We have a new name! Browserbear is now Roborabbit

How to Scrape Data from a Website Using Roborabbit (Part 2)

In this article, we will discuss the advanced techniques for web scraping with Browserbear. Building upon the basic understanding of web scraping introduced in Part 1 of the tutorial, we will show you how to scrape more information using the data that we got from the previous task.
by Josephine Loo · · Updated

Contents

    In How to Scrape Data from a Website UsingRoborabbit(Part 1), we have introduced Roborabbit as a powerful browser automation tool and showed you how to set up a Roborabbit task to scrape data from a website.

    Now that you have a basic understanding of web scraping using Roborabbit, it's time to dive deeper into its capabilities. In this article, we will focus on more advanced techniques for scraping data from websites, which include using the data from one task to override the configuration of another task and combining the results of the two tasks.

    We will use the same task from Part 1 to scrape the links and other information from the job board, and then go to the link of each job to scrape more information about the particular job.

    job board with the first job highlighted the details of a job from the job board

    If you're ready to take your web scraping skills to the next level, let's get started with Part 2 of our Roborabbit web scraping tutorial!

    Creating a Roborabbit Task

    The task from Part 1 will scrape the job title, company, location, salary, and link to the job from the job board. To scrape more information about the job when you click on the job title, we will need to create a new task that will go to the job's URL and save the information as structured data.

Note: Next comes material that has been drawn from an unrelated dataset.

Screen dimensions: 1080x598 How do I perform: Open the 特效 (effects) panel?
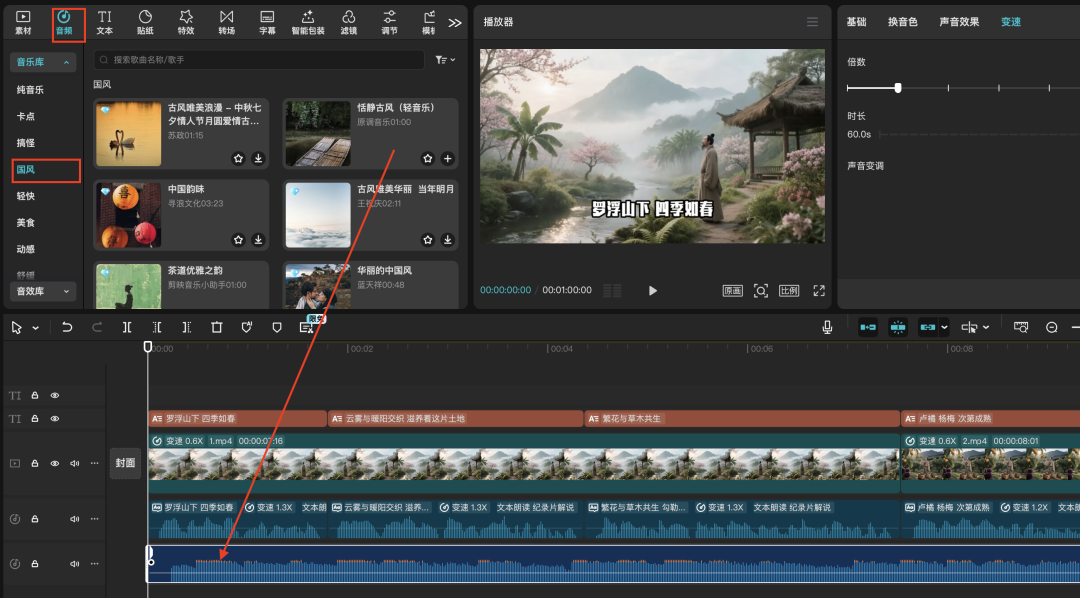pos(186,21)
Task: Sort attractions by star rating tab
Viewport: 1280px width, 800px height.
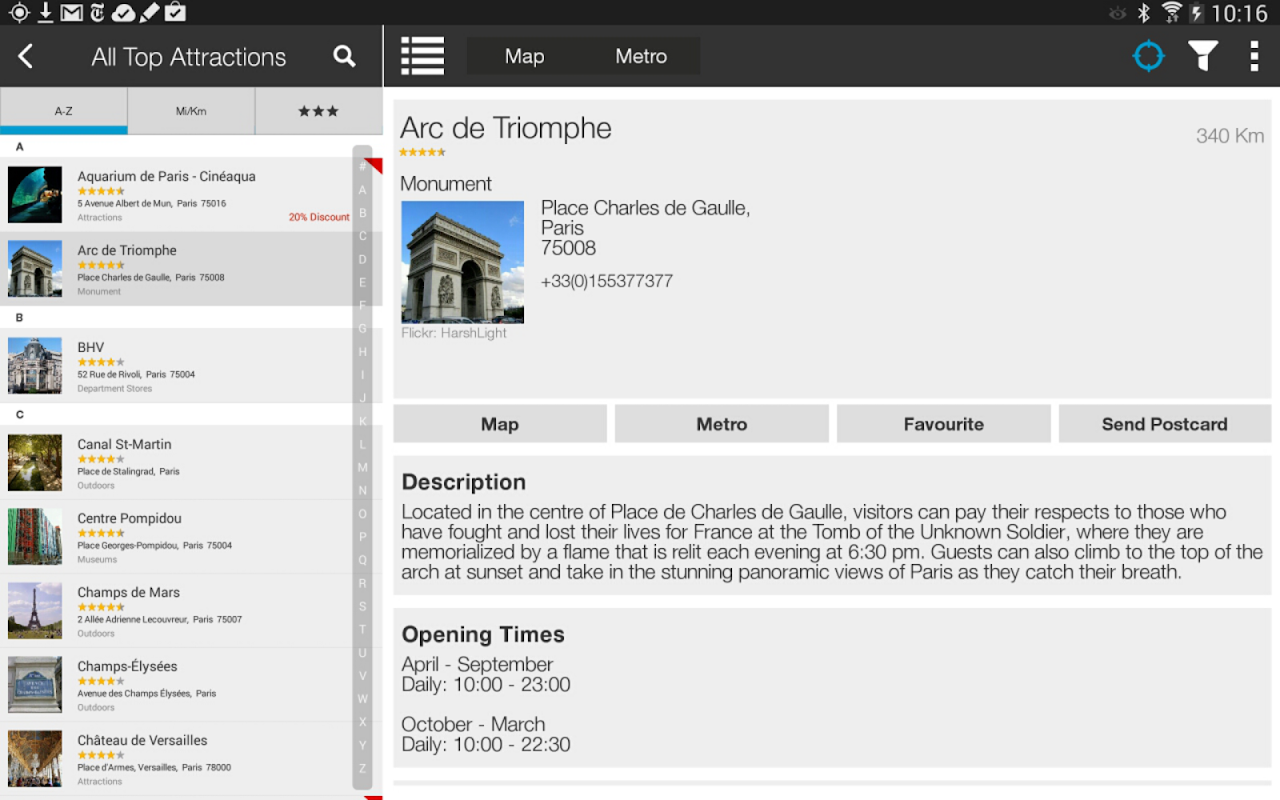Action: (x=319, y=111)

    The steps will be similar to the previous task except that the data selected will be different. We will also override the original URL when we call the API to run the task.

    Step 1. Create a Task

    After logging in to your account, go to Tasks and create a new task.

    create a task

    Step 2. Enter the Starting URL

    Enter the starting URL for your task and click the “Save” button.

    The "Go" action will be automatically added as the first step of the task to visit the starting URL:

    To scrape the detailed information from other jobs on the job board, we will reuse this step to visit multiple different URLs.

    We can do this by sending the "Go" step's configuration with a new URL in the request body every time we call the API. This will override the original URL.

    override the "Go" step

    Step 3. Add Steps - Save Structured Data

    For this task, we will save the type, role, number of applicants, and the title and description of the job detail. Follow the same steps from Part 1 to select the data using the RoborabbitHelper Chrome extension.

    the data that we want to scrape from the job details page

    Check the selected data in the preview panel and click the “Save” button to save the step.

    preview the data selected

    Step 4. Run the Task

    Click “Run Task” to test the data scraping task. You will see the task running when you scroll to the bottom of the page.

    the task is running

    Step 5. View the Log/Result

    When the task has finished, you can click on the “Log” button to view the result.

    the task has finished running successfully

    You should only have one object in the result array of the “Save Structured Data” step:

    the data shown in the run's log

    Now that the task can be run successfully, we can write code to run the first task and then visit the scraped links to scrape more information using this task.

    Writing the Code to Run the Tasks

    We will make some modifications to the code from Part 1 to integrate this new task into the data scraping process. This will be the flow:

    1-Run Task 1 to scrape the link and other information

    2-Receive the result via API polling

    3-Run Task 2 to scrape more information about a particular job

    4-Receive the result via API polling

    5-Combine the results and export them to a file

    Step 1. Import Libraries and Declare Constants

    Import fs and declare the API Key, task IDs, and step IDs.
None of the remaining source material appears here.